Records for locating described items
+++

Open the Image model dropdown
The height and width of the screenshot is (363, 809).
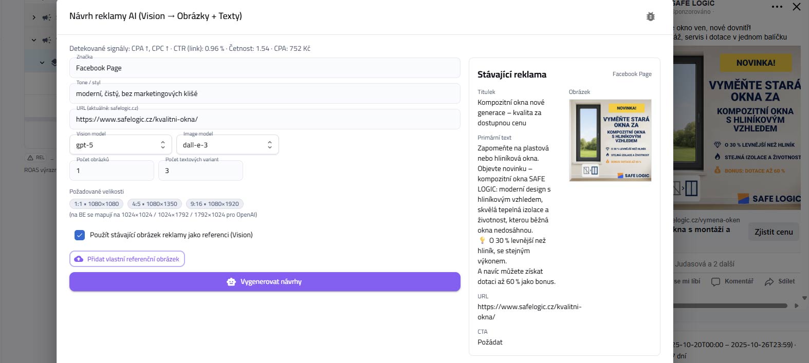(227, 145)
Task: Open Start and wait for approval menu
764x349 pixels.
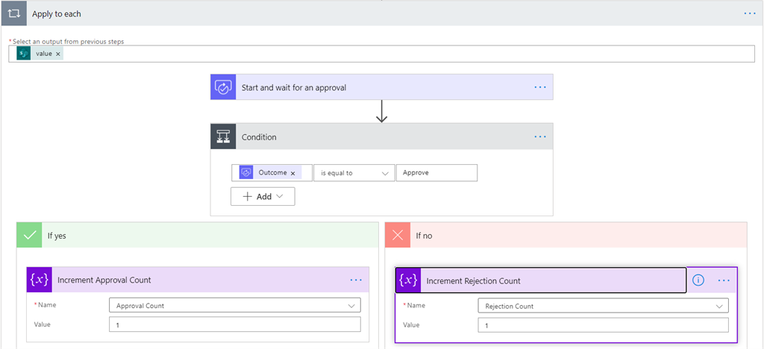Action: pos(540,87)
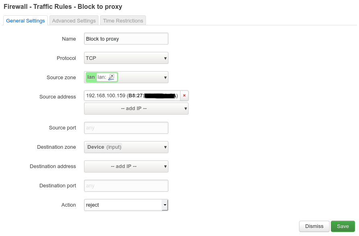
Task: Switch to the Time Restrictions tab
Action: point(123,21)
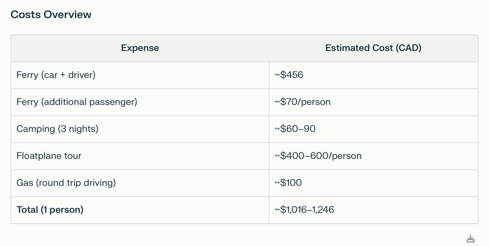This screenshot has width=489, height=246.
Task: Select the Estimated Cost (CAD) column header
Action: coord(373,48)
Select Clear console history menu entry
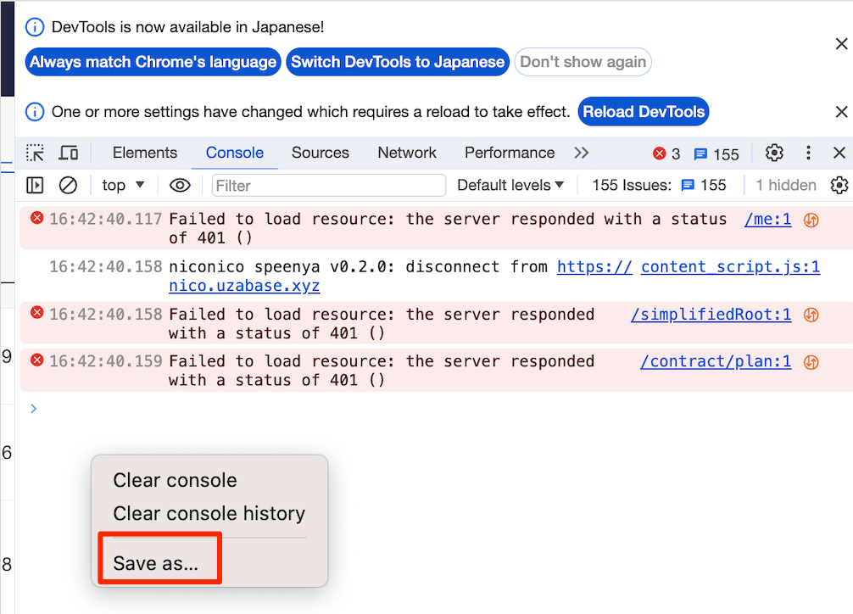Image resolution: width=853 pixels, height=614 pixels. (x=209, y=514)
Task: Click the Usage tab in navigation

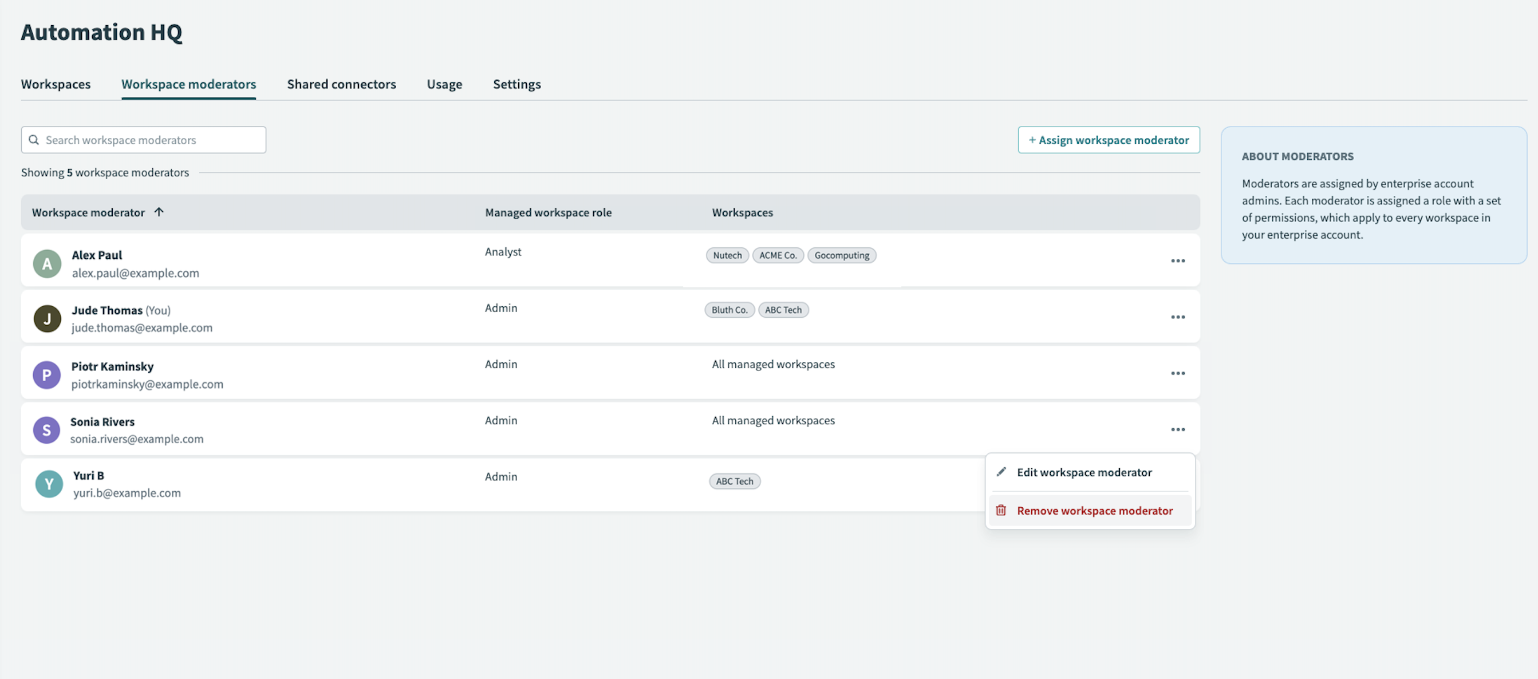Action: pyautogui.click(x=444, y=84)
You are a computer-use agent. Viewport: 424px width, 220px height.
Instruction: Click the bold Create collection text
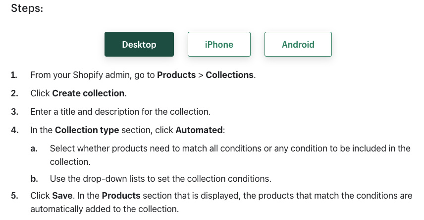[x=88, y=93]
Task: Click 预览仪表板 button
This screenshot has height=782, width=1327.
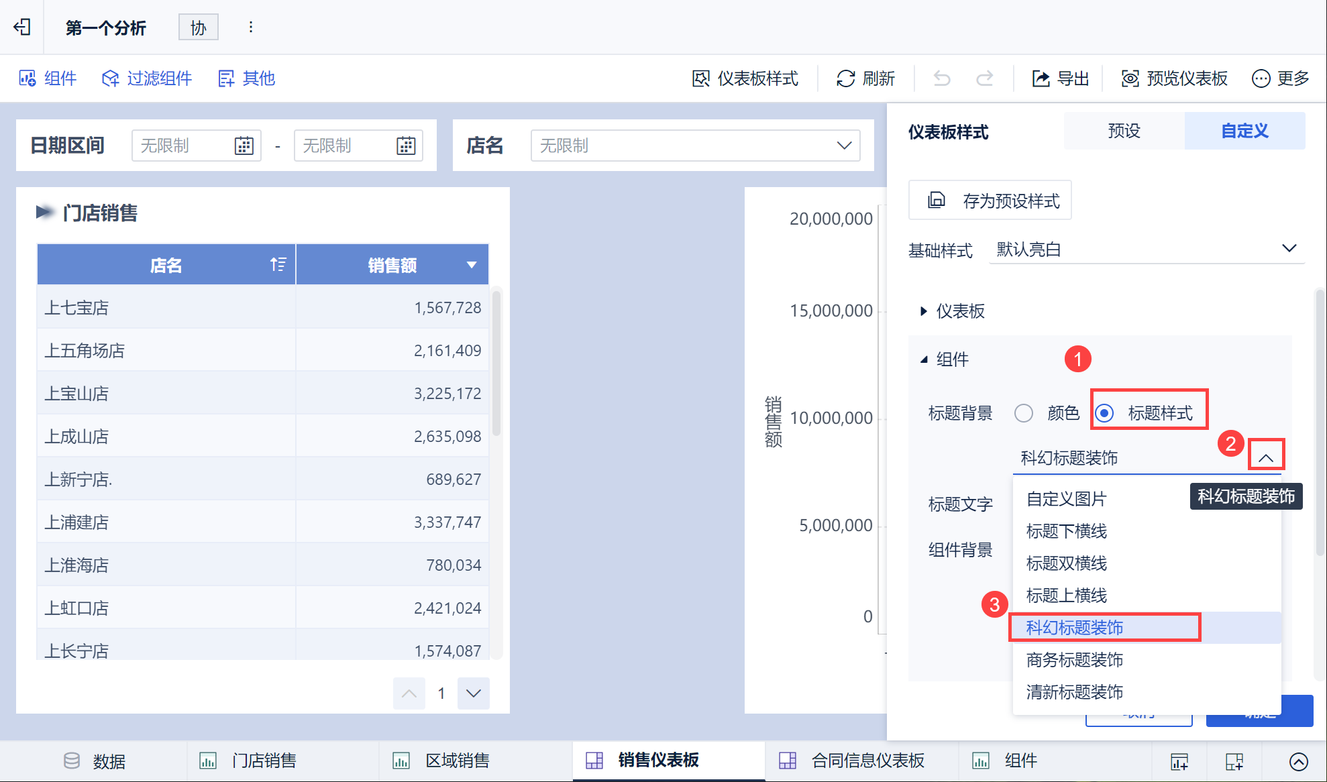Action: 1175,78
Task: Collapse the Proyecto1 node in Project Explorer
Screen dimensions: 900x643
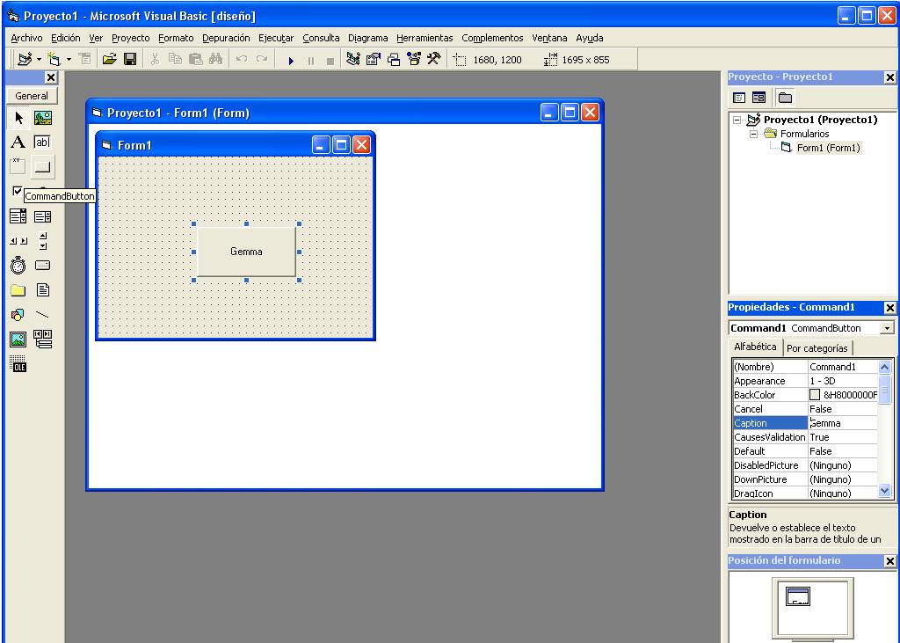Action: click(739, 120)
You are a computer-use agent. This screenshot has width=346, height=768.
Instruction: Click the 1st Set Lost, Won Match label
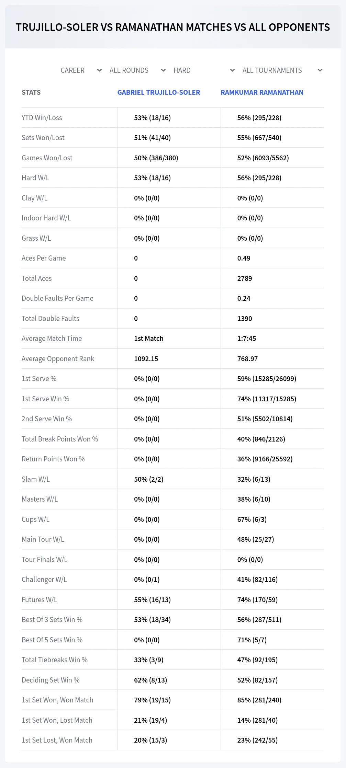point(57,740)
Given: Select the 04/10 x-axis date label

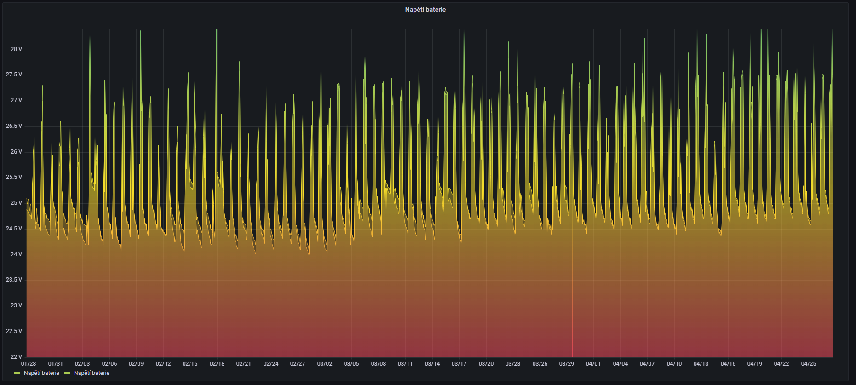Looking at the screenshot, I should pos(674,364).
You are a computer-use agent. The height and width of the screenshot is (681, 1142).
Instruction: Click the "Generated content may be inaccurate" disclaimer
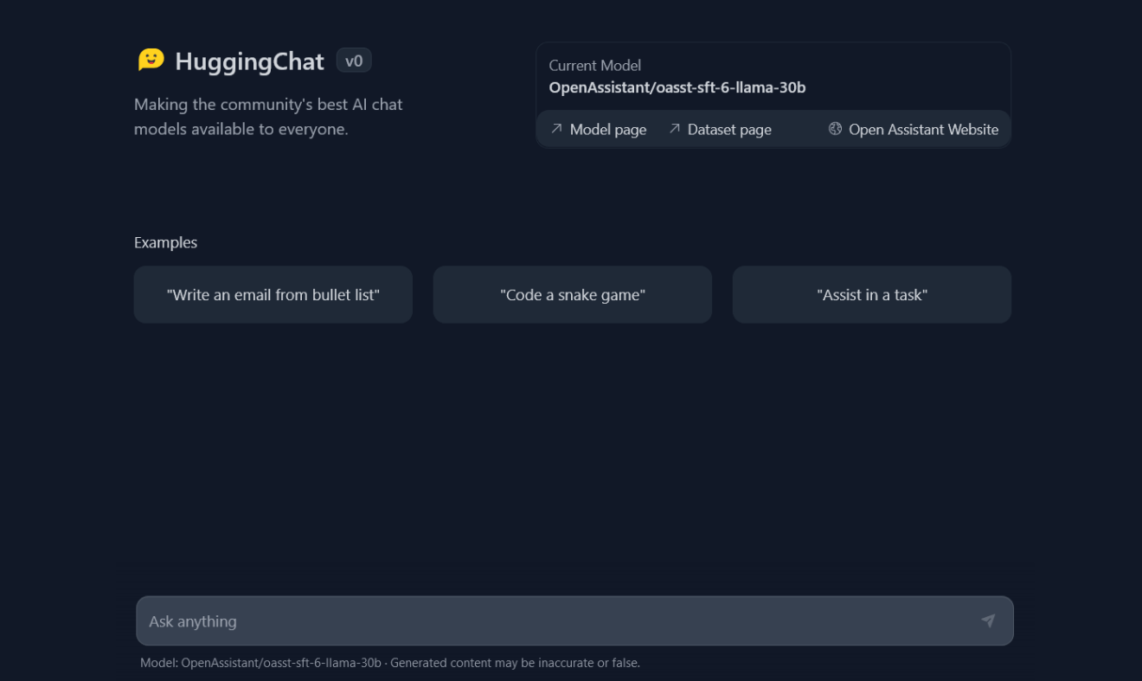[x=515, y=663]
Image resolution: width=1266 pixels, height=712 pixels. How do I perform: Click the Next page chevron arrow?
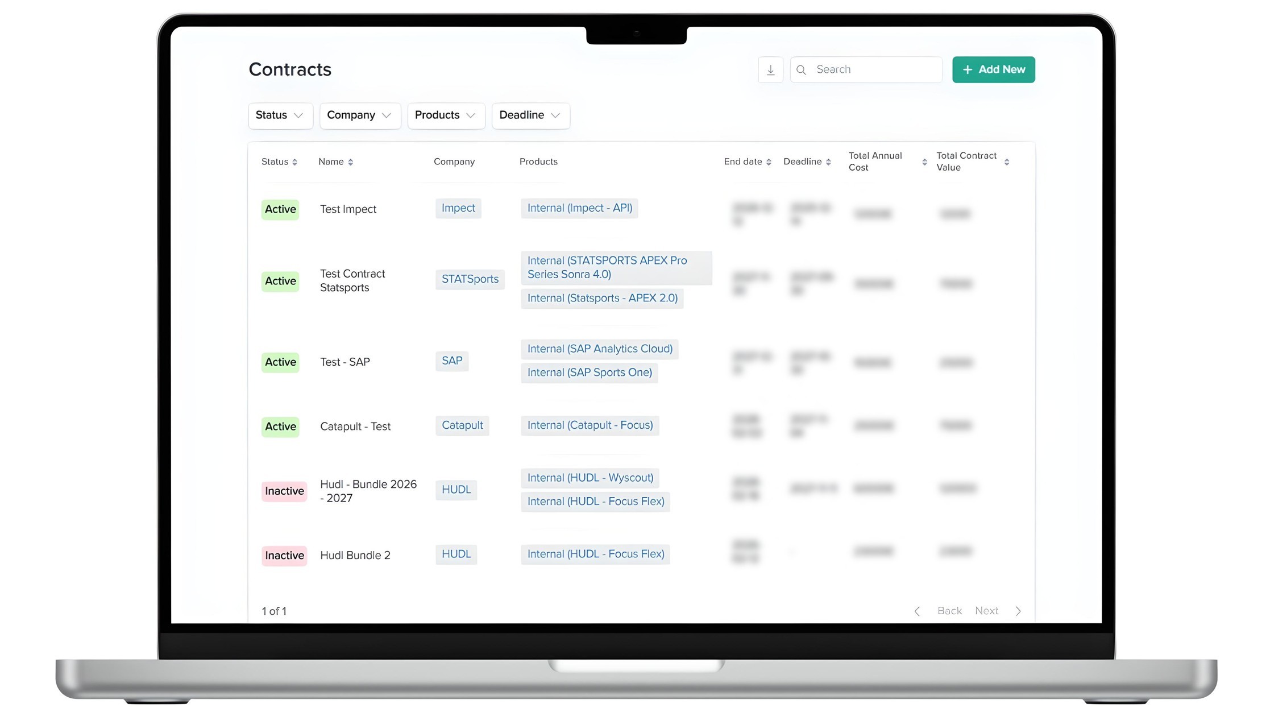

+++

Reproduce everything from the start of the records down to the line containing "Action: coord(373,48)", including that line. Leave the pictures out of your answer.

Open the Image model dropdown
The height and width of the screenshot is (363, 809).
(227, 145)
Task: Open Start and wait for approval menu
764x349 pixels.
Action: pos(540,87)
Task: Switch to the Time Restrictions tab
Action: point(123,21)
This screenshot has width=489, height=246.
Task: Select the Estimated Cost (CAD) column header
Action: coord(373,48)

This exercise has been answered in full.